ASSIGNMENT:
Across all the records below, count the lines that hold "computer". State only that figure.

————————

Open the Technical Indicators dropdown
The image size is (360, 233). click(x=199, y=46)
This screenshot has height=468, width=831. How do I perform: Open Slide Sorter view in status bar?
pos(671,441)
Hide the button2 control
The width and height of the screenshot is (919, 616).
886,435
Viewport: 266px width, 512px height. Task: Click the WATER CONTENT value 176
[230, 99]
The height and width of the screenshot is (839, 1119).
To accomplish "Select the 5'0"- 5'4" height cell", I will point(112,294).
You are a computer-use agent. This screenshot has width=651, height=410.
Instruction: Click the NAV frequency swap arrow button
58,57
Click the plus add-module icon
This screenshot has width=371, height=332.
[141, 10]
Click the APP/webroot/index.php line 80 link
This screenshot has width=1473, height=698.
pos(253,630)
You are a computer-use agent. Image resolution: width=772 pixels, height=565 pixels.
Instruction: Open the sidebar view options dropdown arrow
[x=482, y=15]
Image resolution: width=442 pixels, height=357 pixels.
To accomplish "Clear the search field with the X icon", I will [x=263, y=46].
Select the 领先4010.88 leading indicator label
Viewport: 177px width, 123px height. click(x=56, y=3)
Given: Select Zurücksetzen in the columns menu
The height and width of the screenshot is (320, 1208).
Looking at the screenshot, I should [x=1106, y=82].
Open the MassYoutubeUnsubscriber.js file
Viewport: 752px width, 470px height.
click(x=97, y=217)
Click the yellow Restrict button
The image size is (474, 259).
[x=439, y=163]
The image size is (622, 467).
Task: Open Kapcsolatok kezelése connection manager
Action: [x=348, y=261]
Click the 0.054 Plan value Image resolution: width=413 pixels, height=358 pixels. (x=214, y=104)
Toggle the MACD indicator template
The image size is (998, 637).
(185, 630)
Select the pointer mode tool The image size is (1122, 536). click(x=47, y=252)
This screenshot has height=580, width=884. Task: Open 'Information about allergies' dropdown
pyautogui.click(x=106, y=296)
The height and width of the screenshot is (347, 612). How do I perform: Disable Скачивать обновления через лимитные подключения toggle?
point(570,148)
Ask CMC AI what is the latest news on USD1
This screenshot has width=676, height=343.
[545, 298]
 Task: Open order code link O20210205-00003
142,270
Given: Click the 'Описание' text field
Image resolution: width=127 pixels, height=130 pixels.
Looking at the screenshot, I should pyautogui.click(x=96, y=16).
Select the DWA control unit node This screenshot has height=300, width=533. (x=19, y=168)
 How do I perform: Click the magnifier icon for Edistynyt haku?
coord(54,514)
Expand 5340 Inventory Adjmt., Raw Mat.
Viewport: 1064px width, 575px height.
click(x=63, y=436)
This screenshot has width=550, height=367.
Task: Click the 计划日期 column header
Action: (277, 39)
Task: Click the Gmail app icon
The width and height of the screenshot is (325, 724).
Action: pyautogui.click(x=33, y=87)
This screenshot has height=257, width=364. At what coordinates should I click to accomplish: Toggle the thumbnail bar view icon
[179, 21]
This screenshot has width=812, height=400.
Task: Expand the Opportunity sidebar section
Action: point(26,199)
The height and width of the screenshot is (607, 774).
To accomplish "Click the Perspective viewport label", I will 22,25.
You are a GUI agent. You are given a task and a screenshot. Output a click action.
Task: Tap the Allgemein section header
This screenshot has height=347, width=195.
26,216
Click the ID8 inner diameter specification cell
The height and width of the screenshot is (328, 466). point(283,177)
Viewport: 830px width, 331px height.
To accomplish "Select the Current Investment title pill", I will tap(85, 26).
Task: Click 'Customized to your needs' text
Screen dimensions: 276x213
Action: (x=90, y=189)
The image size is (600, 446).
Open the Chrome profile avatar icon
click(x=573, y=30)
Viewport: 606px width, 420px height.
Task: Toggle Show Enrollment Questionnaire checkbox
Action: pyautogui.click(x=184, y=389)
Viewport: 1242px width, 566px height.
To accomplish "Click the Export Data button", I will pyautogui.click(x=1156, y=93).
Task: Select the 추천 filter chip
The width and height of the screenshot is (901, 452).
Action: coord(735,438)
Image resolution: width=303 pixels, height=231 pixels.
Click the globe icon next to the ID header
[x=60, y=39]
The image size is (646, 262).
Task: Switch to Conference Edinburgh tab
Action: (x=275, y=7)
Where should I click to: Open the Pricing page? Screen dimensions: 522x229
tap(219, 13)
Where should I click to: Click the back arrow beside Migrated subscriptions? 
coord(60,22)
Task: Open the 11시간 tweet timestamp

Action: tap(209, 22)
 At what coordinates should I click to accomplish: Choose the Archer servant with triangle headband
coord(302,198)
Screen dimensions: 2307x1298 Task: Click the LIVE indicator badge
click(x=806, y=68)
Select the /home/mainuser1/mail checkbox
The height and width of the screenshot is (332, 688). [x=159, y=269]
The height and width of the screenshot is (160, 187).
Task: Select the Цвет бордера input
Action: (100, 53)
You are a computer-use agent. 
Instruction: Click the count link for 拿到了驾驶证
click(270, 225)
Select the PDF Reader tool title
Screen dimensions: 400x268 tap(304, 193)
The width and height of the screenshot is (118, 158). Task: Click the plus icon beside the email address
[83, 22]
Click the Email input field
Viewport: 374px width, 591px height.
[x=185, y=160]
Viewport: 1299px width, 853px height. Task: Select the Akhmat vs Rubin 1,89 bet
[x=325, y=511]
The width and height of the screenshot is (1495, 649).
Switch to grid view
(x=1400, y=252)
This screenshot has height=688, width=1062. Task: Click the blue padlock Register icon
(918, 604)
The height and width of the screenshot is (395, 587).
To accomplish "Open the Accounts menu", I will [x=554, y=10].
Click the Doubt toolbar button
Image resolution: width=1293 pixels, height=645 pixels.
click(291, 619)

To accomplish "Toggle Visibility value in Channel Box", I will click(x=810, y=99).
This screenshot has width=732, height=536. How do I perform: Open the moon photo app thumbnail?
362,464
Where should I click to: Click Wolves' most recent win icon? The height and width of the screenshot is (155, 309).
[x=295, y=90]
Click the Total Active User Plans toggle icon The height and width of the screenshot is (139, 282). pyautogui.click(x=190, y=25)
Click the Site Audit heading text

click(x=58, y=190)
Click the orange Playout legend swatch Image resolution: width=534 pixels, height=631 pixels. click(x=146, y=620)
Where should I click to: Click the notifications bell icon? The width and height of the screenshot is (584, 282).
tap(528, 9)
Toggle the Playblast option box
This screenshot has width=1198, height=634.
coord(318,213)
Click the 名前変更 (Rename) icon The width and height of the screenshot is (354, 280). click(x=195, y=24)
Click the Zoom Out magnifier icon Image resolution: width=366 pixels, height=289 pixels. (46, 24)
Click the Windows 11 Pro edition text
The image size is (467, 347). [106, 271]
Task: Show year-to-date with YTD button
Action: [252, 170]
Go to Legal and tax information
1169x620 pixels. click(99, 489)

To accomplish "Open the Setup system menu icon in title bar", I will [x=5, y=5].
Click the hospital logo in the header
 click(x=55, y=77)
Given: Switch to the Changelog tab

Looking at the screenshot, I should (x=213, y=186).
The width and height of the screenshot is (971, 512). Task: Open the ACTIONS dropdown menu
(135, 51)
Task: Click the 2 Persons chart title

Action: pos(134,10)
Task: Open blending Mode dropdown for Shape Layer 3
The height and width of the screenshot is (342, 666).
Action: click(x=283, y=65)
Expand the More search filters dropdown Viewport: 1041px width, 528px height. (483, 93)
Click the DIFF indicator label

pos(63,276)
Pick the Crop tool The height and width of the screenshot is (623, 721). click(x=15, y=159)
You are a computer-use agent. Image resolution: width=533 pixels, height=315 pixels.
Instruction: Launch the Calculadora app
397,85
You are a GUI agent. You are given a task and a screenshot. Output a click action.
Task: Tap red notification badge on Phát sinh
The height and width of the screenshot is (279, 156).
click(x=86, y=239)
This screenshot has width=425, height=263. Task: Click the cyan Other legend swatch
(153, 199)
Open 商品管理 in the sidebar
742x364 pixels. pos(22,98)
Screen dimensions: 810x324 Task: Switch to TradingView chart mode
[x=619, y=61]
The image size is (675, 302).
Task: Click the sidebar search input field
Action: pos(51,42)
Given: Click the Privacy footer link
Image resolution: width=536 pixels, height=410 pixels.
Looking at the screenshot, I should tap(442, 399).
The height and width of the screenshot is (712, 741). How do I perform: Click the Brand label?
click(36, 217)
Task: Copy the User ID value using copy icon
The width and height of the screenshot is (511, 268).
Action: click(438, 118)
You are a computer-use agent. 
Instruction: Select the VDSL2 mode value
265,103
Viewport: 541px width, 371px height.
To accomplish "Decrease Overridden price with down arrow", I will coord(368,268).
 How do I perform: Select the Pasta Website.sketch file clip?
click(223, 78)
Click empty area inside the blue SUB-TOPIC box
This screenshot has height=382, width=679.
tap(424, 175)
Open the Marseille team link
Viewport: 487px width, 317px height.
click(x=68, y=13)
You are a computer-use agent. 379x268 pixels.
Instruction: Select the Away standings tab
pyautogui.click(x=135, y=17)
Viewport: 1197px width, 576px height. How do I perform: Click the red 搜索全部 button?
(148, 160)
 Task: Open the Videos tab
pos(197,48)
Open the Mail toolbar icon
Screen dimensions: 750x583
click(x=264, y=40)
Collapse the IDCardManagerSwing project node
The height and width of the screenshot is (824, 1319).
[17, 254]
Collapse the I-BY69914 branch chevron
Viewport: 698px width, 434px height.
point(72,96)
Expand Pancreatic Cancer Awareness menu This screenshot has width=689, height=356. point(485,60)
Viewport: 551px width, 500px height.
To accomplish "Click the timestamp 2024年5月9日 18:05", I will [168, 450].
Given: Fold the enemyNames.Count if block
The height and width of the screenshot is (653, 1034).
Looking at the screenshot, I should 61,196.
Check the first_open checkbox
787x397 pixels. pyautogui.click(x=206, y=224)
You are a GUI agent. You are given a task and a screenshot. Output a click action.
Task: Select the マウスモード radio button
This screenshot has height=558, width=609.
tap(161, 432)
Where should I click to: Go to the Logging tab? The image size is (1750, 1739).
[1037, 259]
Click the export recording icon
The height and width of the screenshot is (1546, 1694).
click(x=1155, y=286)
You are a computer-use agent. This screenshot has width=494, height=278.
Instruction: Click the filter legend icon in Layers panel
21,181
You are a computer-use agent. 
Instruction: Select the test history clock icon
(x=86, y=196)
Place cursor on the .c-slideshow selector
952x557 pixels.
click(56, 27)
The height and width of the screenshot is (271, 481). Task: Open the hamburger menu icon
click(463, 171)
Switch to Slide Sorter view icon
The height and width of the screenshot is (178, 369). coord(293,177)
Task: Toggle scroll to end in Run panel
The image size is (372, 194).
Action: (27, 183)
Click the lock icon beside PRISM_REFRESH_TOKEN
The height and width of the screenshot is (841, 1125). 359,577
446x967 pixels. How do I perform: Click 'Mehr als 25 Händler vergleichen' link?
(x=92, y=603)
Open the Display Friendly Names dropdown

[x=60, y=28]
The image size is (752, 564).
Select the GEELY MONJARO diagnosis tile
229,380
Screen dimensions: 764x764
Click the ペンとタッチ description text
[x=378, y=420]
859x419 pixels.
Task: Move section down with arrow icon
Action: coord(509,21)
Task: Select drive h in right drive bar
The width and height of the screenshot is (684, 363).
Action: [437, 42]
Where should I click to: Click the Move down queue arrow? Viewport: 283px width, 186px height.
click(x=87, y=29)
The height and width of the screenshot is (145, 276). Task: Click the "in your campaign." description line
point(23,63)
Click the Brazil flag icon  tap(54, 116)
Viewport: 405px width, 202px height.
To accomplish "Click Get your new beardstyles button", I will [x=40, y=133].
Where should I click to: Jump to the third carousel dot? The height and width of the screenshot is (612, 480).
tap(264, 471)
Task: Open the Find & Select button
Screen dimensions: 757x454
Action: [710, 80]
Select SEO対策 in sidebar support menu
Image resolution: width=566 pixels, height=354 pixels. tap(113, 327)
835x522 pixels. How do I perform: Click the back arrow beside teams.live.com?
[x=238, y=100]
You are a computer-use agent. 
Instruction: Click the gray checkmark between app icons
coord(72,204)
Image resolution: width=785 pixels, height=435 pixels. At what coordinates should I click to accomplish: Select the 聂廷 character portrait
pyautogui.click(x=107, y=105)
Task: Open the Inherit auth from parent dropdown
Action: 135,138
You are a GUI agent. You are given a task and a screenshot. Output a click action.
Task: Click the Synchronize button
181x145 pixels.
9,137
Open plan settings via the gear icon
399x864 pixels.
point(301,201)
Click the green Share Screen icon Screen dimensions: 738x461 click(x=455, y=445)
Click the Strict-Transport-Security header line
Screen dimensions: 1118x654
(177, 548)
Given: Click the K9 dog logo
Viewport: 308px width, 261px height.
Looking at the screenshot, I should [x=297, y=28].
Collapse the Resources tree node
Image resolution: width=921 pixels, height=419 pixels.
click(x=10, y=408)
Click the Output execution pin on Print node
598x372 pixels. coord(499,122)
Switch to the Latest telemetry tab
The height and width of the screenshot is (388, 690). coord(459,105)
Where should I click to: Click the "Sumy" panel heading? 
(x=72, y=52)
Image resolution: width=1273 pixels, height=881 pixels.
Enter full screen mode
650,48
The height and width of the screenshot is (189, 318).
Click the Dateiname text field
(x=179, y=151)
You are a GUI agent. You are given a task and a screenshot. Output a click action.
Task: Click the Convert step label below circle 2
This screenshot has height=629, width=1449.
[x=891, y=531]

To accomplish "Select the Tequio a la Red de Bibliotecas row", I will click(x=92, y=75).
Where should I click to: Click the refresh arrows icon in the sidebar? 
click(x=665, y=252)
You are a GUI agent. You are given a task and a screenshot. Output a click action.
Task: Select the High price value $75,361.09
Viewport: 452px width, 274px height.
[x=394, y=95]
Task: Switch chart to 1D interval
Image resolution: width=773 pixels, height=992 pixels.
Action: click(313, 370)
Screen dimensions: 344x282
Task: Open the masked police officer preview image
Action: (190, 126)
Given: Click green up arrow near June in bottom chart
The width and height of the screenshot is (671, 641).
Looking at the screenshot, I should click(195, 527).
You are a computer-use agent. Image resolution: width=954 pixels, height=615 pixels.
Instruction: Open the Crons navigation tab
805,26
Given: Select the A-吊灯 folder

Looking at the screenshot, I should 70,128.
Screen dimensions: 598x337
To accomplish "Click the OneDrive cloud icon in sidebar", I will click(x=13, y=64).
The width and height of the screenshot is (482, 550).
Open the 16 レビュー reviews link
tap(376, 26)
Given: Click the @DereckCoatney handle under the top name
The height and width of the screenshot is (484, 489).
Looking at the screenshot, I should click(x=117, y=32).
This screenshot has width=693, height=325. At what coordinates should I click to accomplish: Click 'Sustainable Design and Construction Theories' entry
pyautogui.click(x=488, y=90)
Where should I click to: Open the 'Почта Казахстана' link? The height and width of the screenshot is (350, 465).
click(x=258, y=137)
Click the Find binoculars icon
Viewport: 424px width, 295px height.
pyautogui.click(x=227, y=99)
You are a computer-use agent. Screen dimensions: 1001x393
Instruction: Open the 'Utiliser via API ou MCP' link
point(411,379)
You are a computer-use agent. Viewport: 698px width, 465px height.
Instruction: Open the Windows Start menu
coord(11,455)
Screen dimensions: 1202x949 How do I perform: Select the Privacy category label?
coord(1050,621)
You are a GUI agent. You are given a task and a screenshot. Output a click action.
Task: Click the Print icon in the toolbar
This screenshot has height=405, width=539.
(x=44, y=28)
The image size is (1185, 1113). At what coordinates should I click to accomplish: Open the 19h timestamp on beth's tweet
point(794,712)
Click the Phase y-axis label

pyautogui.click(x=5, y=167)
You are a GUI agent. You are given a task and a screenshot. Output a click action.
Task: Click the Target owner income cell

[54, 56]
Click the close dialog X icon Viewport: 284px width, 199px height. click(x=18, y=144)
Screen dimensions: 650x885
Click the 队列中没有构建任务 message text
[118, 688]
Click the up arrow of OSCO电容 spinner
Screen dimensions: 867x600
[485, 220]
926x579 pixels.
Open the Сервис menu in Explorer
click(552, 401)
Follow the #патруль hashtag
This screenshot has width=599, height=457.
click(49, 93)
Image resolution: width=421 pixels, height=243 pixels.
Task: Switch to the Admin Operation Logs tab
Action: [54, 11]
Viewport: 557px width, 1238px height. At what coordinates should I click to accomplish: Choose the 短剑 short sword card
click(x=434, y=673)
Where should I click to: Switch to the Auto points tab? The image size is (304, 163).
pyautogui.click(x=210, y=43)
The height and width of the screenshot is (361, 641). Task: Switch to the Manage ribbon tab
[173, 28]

————————

COMPLETED EXERCISE:
12